(Extract to read)

◆ ◆ ◆ ◆ ◆ ◆ ◆

Vector Clocks Revisited

In our everyday lives we use the notion of time to order events: get up before breakfast, eat before work, etc. As this excellent ACM article shows, time can be complex in a distributed system.

This is the first of three blog posts about changes to Riak’s logical clocks. They cover a lot of ground: over 3 years. The aim is to write about my latest work with logical clocks in Riak, but in order to have a context, we first need to go back in time.

Back in 2010 Riak engineers published two seminal blog posts about Vector Clocks and Riak: “Why Vector Clocks Are Easy” and it’s companion piece “Why Vector Clocks Are Hard.”

These two posts are still very valuable, and worth reading, but a lot has changed since then. This series of posts will hopefully bridge the gap.

Why The Logical Clocks?

Riak KV is an eventually consistent key-value database that favours write availability. To achieve this, it allows multiple clients to write concurrently, potentially to the same key. Riak KV uses logical clocks to track the history of updates to values, and detect conflicting writes.

From here on, these logical clocks will be referred to as Version Vectors, with thanks to Carlos Baquero and this blog post.

Part 1: Vnode Version Vectors

The subject of this first post is a major change to Riak KV’s logical clocks in the 1.0 release back in September 2011. At that time Riak KV moved from client side IDs to vnode IDs. In the “Why Vector Clocks Are Hard” article mentioned above the author explains that this is a difficult thing to do, but the benefits appeared to outweigh the costs.

But, before all that, some basics.

A Note on Notation

Throughout this post I use a sort of Erlang-like syntax.

%% This is a comment
\[\] %% This is a list
{} %% This is a tuple
Uppercase\_word %% This is a variable
lowercase %% This is an atom
1007 %% this is a number
Var = \[{atomx, Var1}, {atomz, Var2}\] %% this is a binding that says Var is equal to this list

Version Vector Recap

Skip down to the next section if you already know how Version Vectors work.

A Version Vector is a data structure that summarises the history of updates to a value. In Riak each Key has its own Version Vector. The data structure is a list of pairs of Actor and Counter.

[{Actor , Counter}]

An actor is some entity in the system that makes updates to a object. The actor is the unit of concurrency in the system. Examples might be a server, a client, a virtual node, a process, a thread. Anything that can be uniquely identified and performs actions.

When an actor updates a key it will increment only it’s own entry in the vector. An actor’s entry is a summary of all the updates that actor has performed. If an actor is not present in the vector, its counter is agreed to be at zero. As each entry is a summary of an actor’s updates, the whole Version Vector summarises all the updates to the key from all the actors in the system.

A = [{a, 3}, {b, 2}, {c, 1}]

In Version Vector A above three actors have updated the key. Actor a has issued three updates, b two, and c has issued one.

On its own, this does not tell us much. Version Vectors are usually considered in pairs.

A = [{a, 3}, {b, 2}, {c, 1}]
B = [{a, 3}, {b, 2}, {c, 1}]

This pair of Version Vectors, A and B above, are equal. They describe exactly the same set of events, or history.

◆ ◆ ◆ ◆ ◆ ◆ ◆

(Dataset content)
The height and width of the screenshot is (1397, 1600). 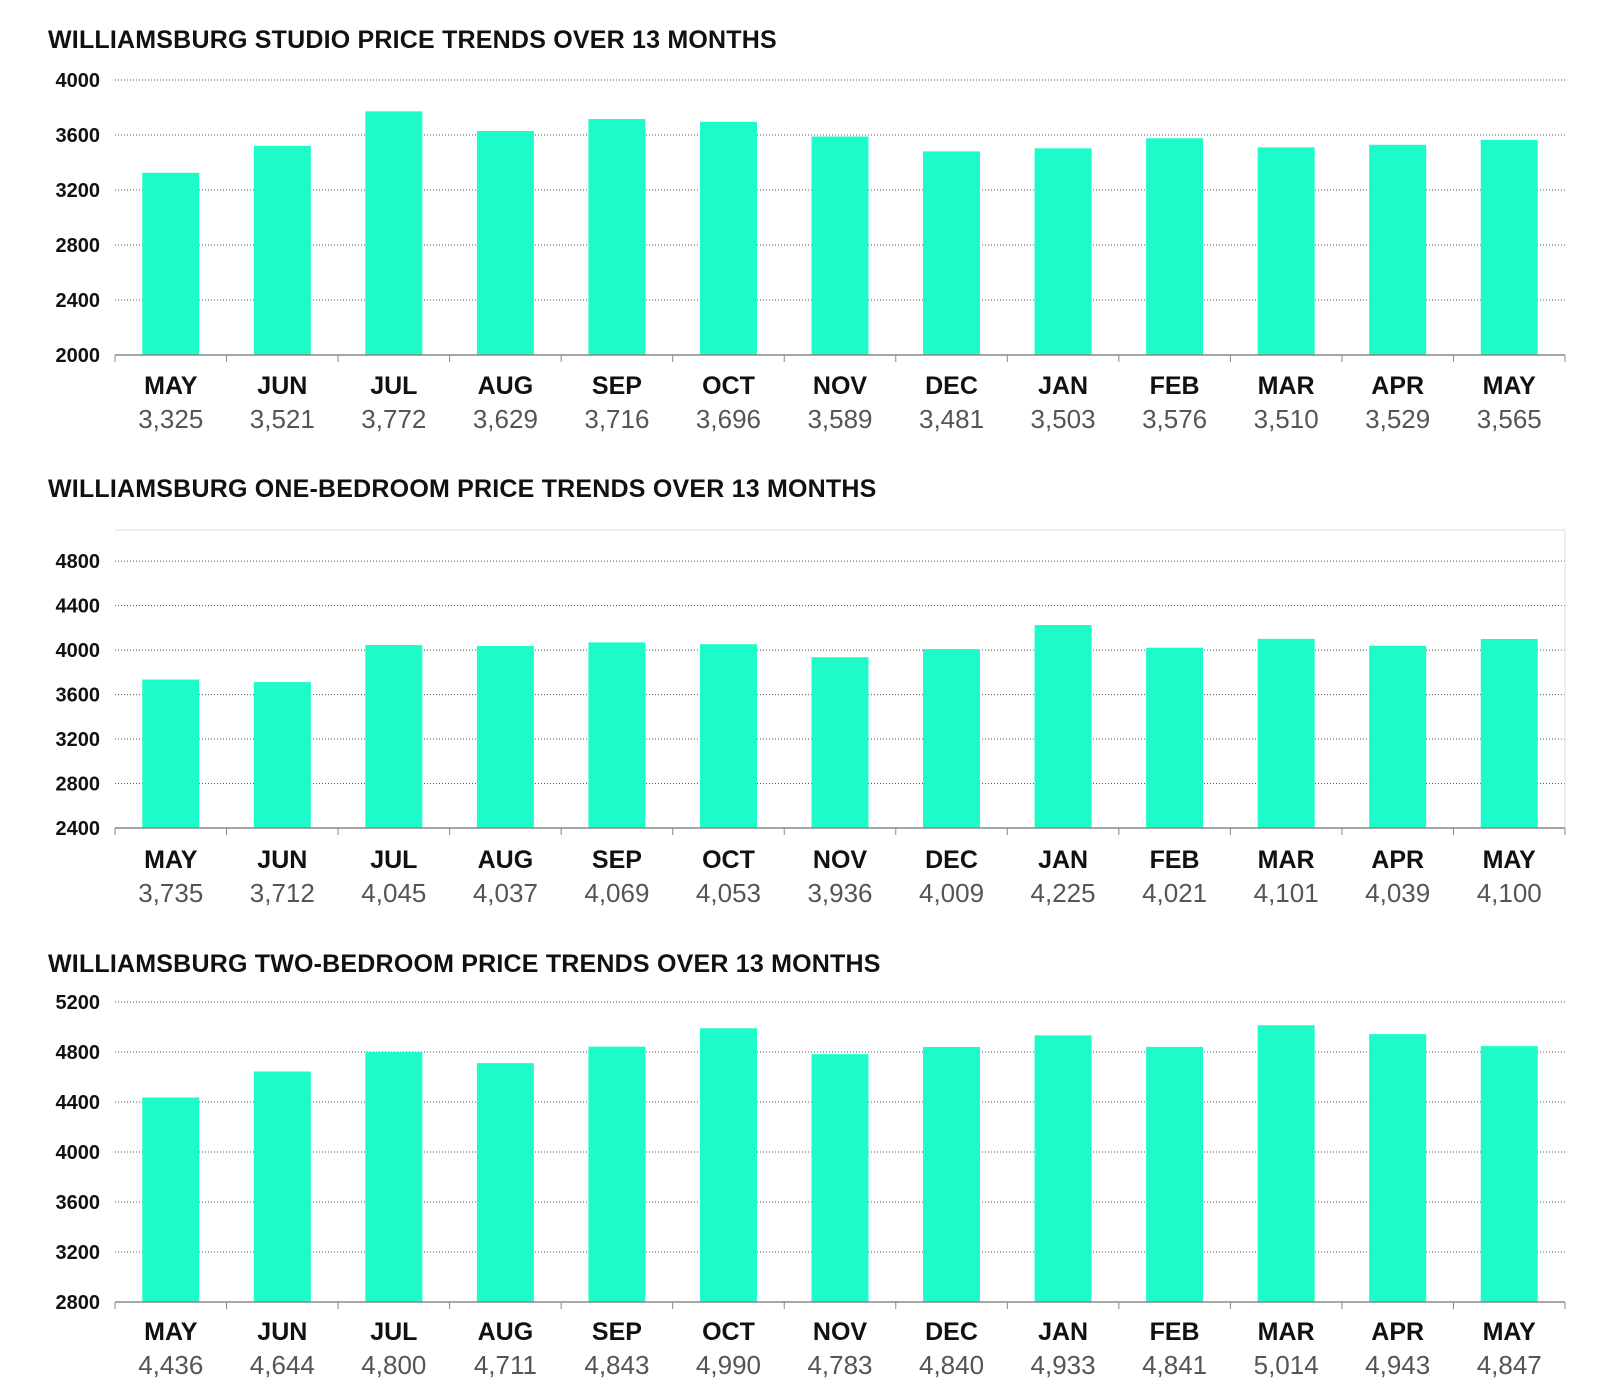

◆ ◆ ◆ ◆ ◆ ◆ ◆

(Exercise set)
- 1) Duplicate the stretch from "Back in 2010" through "this blog post." in the vector clocks post.
- 2) Answer these questions from the vector clocks post, one per line:
(a) In what year did Riak engineers publish "Why Vector Clocks Are Easy" and "Why Vector Clocks Are Hard"?
(b) In which month and year did Riak KV's 1.0 release come out?
(c) In Version Vector A, how many updates has actor b issued?

(Written responses)
- 1)
Back in 2010 Riak engineers published two seminal blog posts about Vector Clocks and Riak: “Why Vector Clocks Are Easy” and it’s companion piece “Why Vector Clocks Are Hard.”

These two posts are still very valuable, and worth reading, but a lot has changed since then. This series of posts will hopefully bridge the gap.

Why The Logical Clocks?

Riak KV is an eventually consistent key-value database that favours write availability. To achieve this, it allows multiple clients to write concurrently, potentially to the same key. Riak KV uses logical clocks to track the history of updates to values, and detect conflicting writes.

From here on, these logical clocks will be referred to as Version Vectors, with thanks to Carlos Baquero and this blog post.

- 2)
(a) 2010
(b) September 2011
(c) Two